Small- and medium-sized banks paid nearly double to borrow from the big banks toward month-end, in a trend amplifying segmentation of the credit market.
Tier two and three banks paid an average of nine per cent during the week compared to 4.90 per cent paid by the big banks, an analysis by Standard Investment Bank (SIB) showed.
The segmentation indicated the price that the smaller banks have to pay to access cash in a situation that is low on trust especially since the fall of three smaller financial institutions about two years ago.
Despite the high price of money for the small banks, most of the cash was actually borrowed by the big institutions showing the reason that the average rate for the entire industry declined by 0.23 percentage points to 5.84 per cent.
“The average inter-bank rate for the week under review further decreased by 23 basis points week-on-week to 5.84 per cent due to Tier 1 banks trading at much lower interest rates averaging 4.90 per cent vis-à-vis Tier 2 and Tier 3 banks which traded at an average of 9.00 per cent,” said SIB.

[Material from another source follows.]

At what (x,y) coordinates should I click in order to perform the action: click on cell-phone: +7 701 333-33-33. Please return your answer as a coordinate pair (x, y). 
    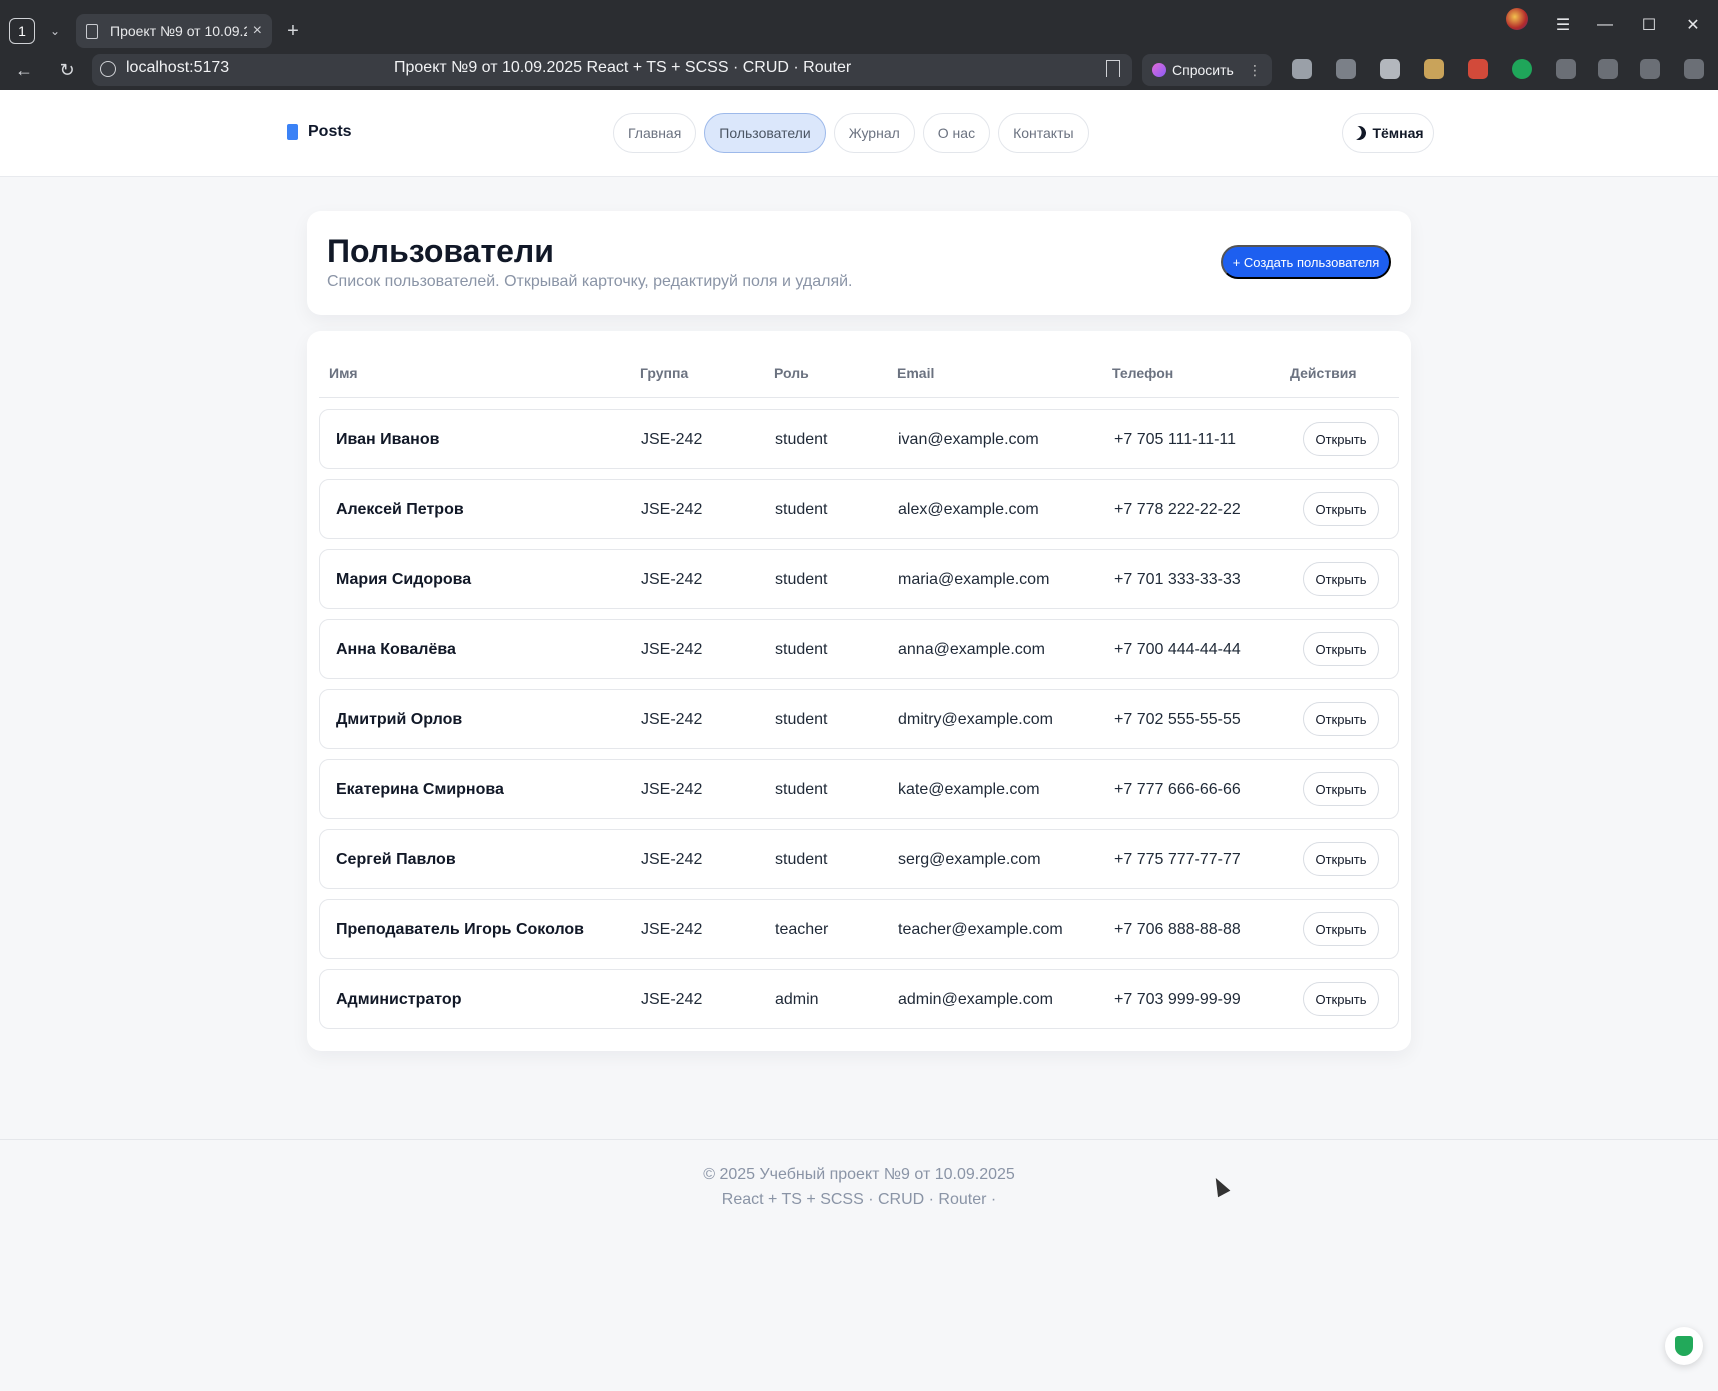
    Looking at the image, I should click on (1178, 580).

During the week ending August 29, the interbank money market activity increased with the total volume traded amounting to Sh112.39 billion (a daily average of Sh22.48 billion), an increase of 25.57 per cent from the previous week.
Moreover, the number of deals increased by seven to 35 week on week.
To deal with the problem of small banks being charged premium rates by the cash-rich big banks, one of the proposals put forward by the International Monetary Fund is the establishment of an eastern African regional interbank market that allows physical surrender of the collateral, as compared to the present practice where the collateral is not surrendered but is pledged to the lender.